*WHAT YOU SHOULD DO*. State how many lines of the records include the word "agent"; the reply is that number alone.

--- TASK DATA Enclosed Below ---

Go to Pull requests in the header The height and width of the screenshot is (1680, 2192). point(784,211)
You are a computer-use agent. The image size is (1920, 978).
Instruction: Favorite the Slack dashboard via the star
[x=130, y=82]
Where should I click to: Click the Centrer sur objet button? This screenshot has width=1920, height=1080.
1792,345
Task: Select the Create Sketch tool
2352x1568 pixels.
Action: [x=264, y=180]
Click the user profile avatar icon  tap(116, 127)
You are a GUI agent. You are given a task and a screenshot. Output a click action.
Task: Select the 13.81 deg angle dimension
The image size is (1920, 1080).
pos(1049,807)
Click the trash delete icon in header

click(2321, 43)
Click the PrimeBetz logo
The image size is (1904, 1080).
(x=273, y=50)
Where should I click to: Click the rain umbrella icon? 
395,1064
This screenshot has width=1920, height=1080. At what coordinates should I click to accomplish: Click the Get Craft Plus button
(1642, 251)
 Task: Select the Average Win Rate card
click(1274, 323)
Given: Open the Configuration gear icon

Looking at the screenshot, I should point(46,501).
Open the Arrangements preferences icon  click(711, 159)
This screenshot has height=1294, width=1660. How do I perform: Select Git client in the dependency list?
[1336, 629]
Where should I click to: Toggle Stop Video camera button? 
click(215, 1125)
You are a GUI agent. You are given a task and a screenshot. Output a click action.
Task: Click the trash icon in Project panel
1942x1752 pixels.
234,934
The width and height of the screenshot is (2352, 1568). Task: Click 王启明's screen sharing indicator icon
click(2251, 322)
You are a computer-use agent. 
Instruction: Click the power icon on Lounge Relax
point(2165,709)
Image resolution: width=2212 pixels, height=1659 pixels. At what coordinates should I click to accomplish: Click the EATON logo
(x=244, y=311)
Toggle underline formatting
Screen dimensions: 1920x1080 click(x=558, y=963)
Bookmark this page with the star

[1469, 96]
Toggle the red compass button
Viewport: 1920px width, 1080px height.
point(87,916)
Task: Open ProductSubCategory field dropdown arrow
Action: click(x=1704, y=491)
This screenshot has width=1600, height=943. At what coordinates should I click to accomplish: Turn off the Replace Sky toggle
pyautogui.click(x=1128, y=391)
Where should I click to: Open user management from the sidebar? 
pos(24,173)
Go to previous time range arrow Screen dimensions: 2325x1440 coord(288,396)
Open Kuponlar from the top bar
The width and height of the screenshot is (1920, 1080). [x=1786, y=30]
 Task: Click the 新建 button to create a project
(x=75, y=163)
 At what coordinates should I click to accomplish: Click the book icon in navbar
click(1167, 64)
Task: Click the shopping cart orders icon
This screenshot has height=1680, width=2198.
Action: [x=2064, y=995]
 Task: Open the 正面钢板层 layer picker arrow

--- End of Enclosed TASK DATA ---

*EXERCISE ANSWER*. 4